L’Assemblée nationale vote aujourd’hui en 1ère lecture le projet de loi santé.

Pour la Fondation Jérôme Lejeune, la vague de mesures transgressives, surprenante quant à l’hétérogénéité des sujets (avortement, dons d’organes, recherche sur l’embryon) et inédite dans la quantité, confirme la perte totale de conscience des responsables politiques à l’égard du respect de la vie humaine.
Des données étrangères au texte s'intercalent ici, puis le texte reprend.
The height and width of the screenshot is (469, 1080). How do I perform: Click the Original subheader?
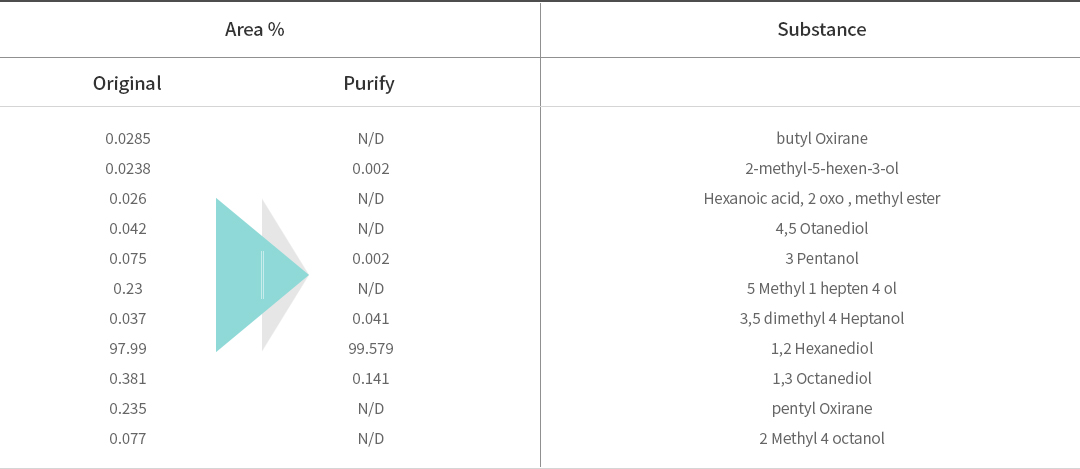coord(127,83)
Au-delà des mesures signalées pendant le débat, notamment la suppression du délai de réflexion de la femme avant un avortement, la demande de réalisation d’avortements par les sages-femmes, l’automatisation du don d’organes, la Fondation attire l’attention sur deux autres dispositions dont l’impact est majeur :

  • L’instauration de quotas d’avortements pour chaque établissement de santé, dans le cadre du contrat d’objectifs qui le lie à l’ARS. Si cette disposition est maintenue, les établissements de santé devront s’engager sur un objectif de volume d’activité d’IVG par rapport au volume de leur activité d’obstétrique.
  • La création d’un nouveau régime de recherche sur l’embryon pour améliorer les techniques d’assistance médicale à la procréation. Cela conduira à fabriquer des embryons humains pour la recherche, ce qui était considéré jusqu’à présent comme une limite à ne pas franchir.